Our church is partnering up with an organization that Jay and I have been involved with called Safe Families for Children. Actually, the organization is Olive Crest and the program through Olive Crest is Safe Families. It is separate from the foster care program through Olive Crest. Basically, they have started partnering up with churches and volunteers to care for at-risk children who are not a part of the foster care system. According to their website, "Safe Families for Children is a movement of compassion designed to reduce child abuse and return the church to the forefront of caring for children, as it had been throughout history."

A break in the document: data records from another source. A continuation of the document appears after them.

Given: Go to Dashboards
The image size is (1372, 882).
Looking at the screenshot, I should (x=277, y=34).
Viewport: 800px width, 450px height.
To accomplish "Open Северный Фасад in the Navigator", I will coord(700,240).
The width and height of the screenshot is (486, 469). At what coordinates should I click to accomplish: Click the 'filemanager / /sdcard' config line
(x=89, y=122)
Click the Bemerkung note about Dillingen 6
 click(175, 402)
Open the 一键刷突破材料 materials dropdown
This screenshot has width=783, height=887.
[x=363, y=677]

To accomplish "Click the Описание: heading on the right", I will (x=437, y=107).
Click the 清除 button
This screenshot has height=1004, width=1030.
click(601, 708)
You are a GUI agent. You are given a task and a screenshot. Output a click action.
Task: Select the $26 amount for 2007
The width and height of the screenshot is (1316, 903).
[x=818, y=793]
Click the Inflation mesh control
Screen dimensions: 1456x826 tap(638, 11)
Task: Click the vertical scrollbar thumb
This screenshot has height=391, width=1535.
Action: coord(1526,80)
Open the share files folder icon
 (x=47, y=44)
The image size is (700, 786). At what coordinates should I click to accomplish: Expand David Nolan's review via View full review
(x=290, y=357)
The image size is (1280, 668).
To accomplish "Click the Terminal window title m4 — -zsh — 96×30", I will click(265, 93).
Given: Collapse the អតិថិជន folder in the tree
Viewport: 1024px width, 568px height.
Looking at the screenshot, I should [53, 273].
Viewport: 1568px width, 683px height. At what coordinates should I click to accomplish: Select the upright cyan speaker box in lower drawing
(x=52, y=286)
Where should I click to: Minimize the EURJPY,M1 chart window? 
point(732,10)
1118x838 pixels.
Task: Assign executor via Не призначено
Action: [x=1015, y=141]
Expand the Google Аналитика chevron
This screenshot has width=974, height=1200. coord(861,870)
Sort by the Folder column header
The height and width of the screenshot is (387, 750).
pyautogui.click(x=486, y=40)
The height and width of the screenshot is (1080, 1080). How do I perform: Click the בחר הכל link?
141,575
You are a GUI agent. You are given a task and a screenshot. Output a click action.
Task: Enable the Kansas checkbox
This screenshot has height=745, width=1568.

Our pastor has asked us if we would be willing to briefly share a bit of our experience at an upcoming service in order to encourage others to get involved, and I am finding it tricky to try to figure out what to say. Yes, we need others to get involved and it is a great organization to get involved with. At the same time, the experience has been a very difficult one for us and has really tested and tried us and our faith. That is a good thing, but not necessarily what will encourage others to come running for the same experience! I want to be honest about the reality that it might be difficult, but let people know that THEY SHOULD DO IT ANYWAY.

The child that we were caring for is no longer with us and I have not written about that here for a couple of reasons. One, I don't really know how to put into words my feelings about it all; and two, I want to respect the privacy of her situation. This online world is a crazy place and I don't know who will come across this blog. I ended up removing another post that I had written while she was with us, just because I don't know that it is appropriate for me to be sharing in this place things about her or her family or her time with us. I want to be careful with that.

So, without going into too many specifics, here is what I think I would like people to know about our experience and why I think it is important to get involved...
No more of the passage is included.